* **TASK REQUIREMENTS**:
Repeat exactly the lines that begin at the one containing "Rekomendasi Produk (45, 2120)" and end at the final line of the records; include no pictures and nothing else.
┌─ EXCERPTED DATA
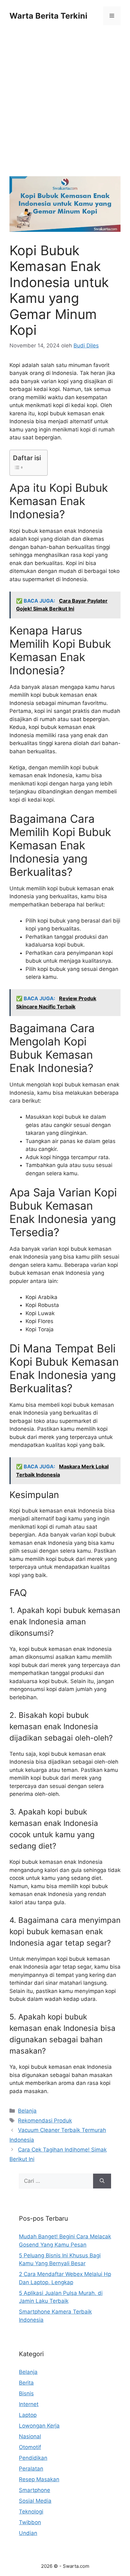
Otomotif (30, 2447)
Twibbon (30, 2522)
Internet (28, 2404)
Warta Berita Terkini (48, 16)
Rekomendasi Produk (45, 2120)
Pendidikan (33, 2458)
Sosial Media (35, 2501)
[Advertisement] (65, 109)
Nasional (30, 2436)
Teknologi (31, 2511)
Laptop (28, 2415)
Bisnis (26, 2393)
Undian (28, 2533)
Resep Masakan (39, 2479)
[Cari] (102, 2181)
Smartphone (34, 2490)
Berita (26, 2383)
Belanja (27, 2111)
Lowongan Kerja (39, 2426)
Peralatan (31, 2468)
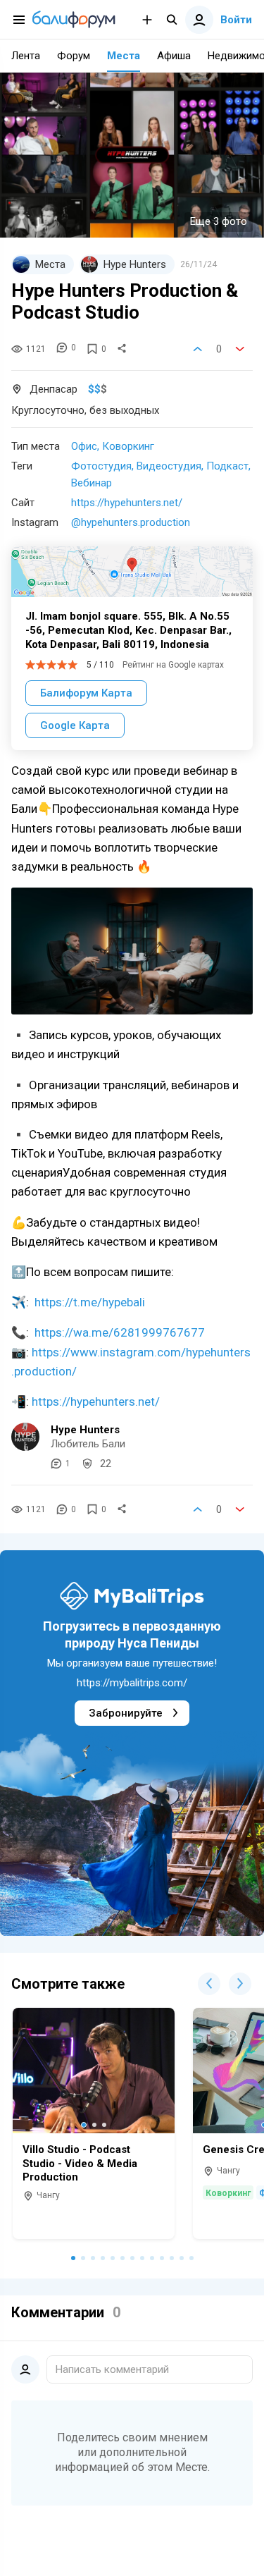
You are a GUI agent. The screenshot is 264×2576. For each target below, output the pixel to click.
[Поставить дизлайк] (240, 349)
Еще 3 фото (218, 221)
└─
* **RESPONSE TO THE TASK**:
Rekomendasi Produk (45, 2120)
Pendidikan (33, 2458)
Sosial Media (35, 2501)
[Advertisement] (65, 109)
Nasional (30, 2436)
Teknologi (31, 2511)
Laptop (28, 2415)
Bisnis (26, 2393)
Undian (28, 2533)
Resep Masakan (39, 2479)
[Cari] (102, 2181)
Smartphone (34, 2490)
Berita (26, 2383)
Belanja (27, 2111)
Lowongan Kerja (39, 2426)
Peralatan (31, 2468)
You are a GUI agent. The screenshot is 264×2576. For each target below, output the pixel to click.
[Поставить дизлайк] (240, 349)
Еще 3 фото (218, 221)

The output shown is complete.